• [Activity] From the entries below, reproduce exactly the line containing "You are a computer-use agent.", the line containing "Instruction: Click the 刷新 (Refresh) icon", and every line in between, with nothing added.

• [Excerpted records]
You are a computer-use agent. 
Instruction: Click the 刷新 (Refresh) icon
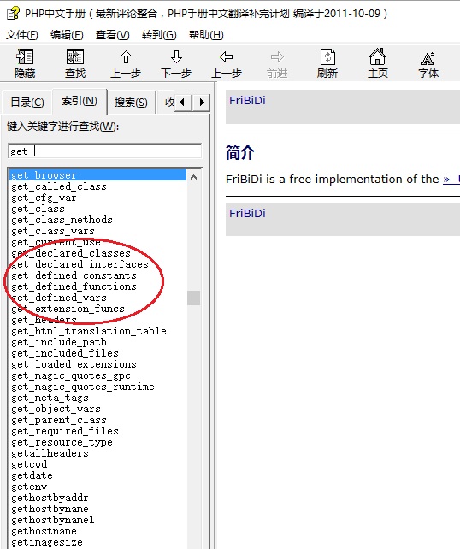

==

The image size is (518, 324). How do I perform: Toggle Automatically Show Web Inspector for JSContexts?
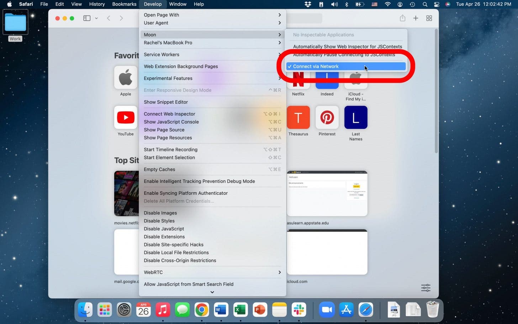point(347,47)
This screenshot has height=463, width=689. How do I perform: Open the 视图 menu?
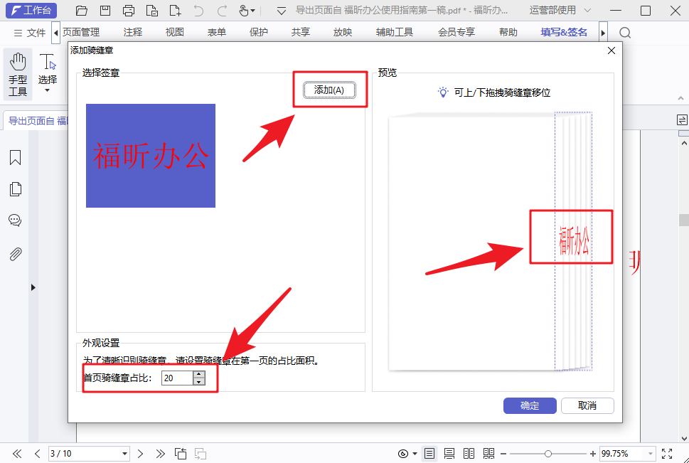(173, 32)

• [Answer to this exercise]
You are a computer-use agent. 
Instruction: Click the 刷新 (Refresh) icon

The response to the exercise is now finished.